Saleemullah’s organisation, he said, ran 5,000 madrasas across Pakistan, and were in the process of opening a further 1,500 in Sindh. These figures seem to be just the tip of the iceberg. According to one recent study there are now twenty-seven times as many madrasas in Pakistan as there were in 1947: from 245 at Independence the number has shot up to over 8,000. Across Pakistan, the religious tenor has been correspondingly radicalised: the tolerant, Sufi-minded Barelvi form of Islam is now increasingly out of fashion, overtaken by the rise of the more hard-line and politicised Deobandi forms of Wahhabism, which many now see as an unstoppable force overwhelming the culture of the country.
“I am full of hope,” said Saleemullah. “Look what has happened in Bhit Shah. We have a large madrasa there and seven mosques in the control of the Deobandis. At first the people clung to shirk and resisted the truth. But slowly the children went back home and educated their parents. Now every day our strength is growing.”
I got up to leave. “Mark my words,” said Saleemullah as he showed me out, “a more extreme form of the Taliban is coming to Pakistan. Certainly there are many challenges. But the conditions in this country are so bad. The people are so desperate. They are fed up with the old ways and the decadence and corruption. They want radical change—a return to the Caliphate.”
“And what is your role in that?” I asked.
“Most of the work is being done by the government and the [intelligence] agencies. Whatever they say to the Americans, we know that really they are with us. But our role? That is to teach the people that only our Islamic system can provide the justice they seek. We are the only people giving the poor education. We give the knowledge that the Islamic groups in Pakistan are using to change this country forever.”

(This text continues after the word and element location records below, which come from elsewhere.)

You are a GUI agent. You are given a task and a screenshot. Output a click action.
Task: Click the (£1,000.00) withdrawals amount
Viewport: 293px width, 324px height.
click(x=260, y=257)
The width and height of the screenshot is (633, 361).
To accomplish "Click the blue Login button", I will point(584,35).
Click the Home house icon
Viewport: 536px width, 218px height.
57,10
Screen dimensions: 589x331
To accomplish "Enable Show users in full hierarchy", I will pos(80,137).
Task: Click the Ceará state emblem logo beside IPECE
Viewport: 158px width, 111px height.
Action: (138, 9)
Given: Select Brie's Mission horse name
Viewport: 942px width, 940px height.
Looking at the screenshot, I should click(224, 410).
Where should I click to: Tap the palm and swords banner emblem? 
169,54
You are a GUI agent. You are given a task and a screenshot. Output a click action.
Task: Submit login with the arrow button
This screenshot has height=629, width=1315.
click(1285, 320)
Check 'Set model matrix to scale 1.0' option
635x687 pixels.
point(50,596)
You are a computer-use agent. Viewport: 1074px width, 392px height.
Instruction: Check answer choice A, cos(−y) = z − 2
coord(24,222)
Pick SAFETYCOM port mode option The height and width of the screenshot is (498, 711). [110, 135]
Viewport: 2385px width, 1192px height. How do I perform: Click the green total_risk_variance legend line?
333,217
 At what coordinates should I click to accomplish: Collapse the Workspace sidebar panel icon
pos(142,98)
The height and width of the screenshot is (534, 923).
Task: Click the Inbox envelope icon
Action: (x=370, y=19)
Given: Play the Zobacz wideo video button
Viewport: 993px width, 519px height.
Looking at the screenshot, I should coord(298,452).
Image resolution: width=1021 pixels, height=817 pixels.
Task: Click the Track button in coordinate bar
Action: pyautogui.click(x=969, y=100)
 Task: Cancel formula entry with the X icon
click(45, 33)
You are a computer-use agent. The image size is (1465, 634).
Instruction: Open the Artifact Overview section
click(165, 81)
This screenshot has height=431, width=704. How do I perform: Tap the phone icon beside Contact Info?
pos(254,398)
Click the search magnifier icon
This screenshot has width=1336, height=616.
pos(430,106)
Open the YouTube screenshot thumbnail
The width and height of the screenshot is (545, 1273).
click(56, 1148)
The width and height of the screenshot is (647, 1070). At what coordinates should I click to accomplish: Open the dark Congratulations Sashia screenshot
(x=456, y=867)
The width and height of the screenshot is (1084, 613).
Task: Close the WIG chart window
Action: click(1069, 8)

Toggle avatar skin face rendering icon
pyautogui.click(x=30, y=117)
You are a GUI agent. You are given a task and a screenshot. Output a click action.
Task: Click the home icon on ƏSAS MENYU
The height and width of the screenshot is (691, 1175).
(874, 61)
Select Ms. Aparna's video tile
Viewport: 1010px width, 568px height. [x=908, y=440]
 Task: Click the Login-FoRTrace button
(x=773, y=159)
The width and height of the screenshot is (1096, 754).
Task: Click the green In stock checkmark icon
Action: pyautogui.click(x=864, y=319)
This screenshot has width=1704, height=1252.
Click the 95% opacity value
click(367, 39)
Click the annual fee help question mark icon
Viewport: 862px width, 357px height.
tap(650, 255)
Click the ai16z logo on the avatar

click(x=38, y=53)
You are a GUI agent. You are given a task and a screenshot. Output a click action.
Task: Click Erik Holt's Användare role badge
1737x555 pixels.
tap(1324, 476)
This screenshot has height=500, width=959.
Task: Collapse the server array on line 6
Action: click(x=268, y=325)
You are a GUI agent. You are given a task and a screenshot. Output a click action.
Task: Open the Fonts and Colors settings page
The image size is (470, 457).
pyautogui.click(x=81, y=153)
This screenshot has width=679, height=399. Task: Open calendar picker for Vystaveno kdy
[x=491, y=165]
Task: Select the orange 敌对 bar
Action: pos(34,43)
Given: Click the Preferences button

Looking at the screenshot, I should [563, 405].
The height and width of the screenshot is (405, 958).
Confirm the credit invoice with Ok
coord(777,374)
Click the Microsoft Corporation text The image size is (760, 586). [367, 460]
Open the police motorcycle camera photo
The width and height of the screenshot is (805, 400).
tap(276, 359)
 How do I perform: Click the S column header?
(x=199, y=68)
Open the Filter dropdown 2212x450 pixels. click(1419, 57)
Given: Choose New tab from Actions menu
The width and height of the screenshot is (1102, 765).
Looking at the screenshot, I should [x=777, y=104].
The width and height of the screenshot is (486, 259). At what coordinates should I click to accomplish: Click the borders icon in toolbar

“And do you plan to take the battle to the shrine here?”
“For the time being we cannot challenge the people directly in shrines. We have no wish to invite trouble, or to fight. All we can do is to befriend people, tell them what is right and wrong, educate their children and slowly change their minds. If we can get children away from their homes to board here with us we can influence them more thoroughly. With education, we hope the appeal of shirk and Sufism will fade, and that there will be no need for punishment.”
“But if you get your Caliphate?”
“When the Caliphate comes,” he said, “yes, on that day there is no question. It will be our duty to destroy all the mazars and the dargahs [Sufi shrines]—starting with the one here in Sehwan.”
No one knows if the Sufis of Sindh can fend off the chill winds of Wahhabism that are currently blowing so strongly; but Lal Peri, for one, was certain that the mullahs would gain no following in Sehwan. To prove it, she said I should come and talk to her pir at his retreat in the desert. His name was Sain Fakir, and he was, she said, a great poet and scholar, who knew by heart the entire Risalo of Shah Abdul Latif. No one, she said, was a greater defender of the Sufis than he.
The following day, my last in Sehwan, I picked up Lal Peri at Lal Bagh at 7 a.m. She got into the car, her ta’wiz clanking and her club banging against the ceiling of the car. Then we drove out, past the belt of tombs, into the scrub beyond.
Three miles out of the town, we passed a placid blue lake, with egrets, kingfishers and flamingos nesting round the edge. A black swan flew overhead. Lal Peri pointed out some small thatched houseboats moored at the edge: “Those belong to the fishermen,” she said. “They are great devotees of Lal Shahbaz Qalander. They believe that it is he who provides them with their fish.”
From there we drove out into the open desert. To me, the dry ridges and arid scree-strewn scrub, bare of vegetation, were stark and lowering, but Lal Peri regarded it all with a sort of rapt veneration. I asked what she was looking at.
“Everywhere has its own beauty,” she said. “The sand, the foothills, the mountains in the distance: these are all different manifestations of God.”
“In what way?” I asked.
“Every place has the name of God in it. Each has its own meaning. God says in the Quran, ‘I have my signs everywhere: in the rocks, the trees and the landscape.’ But most people don’t realise these things are there.”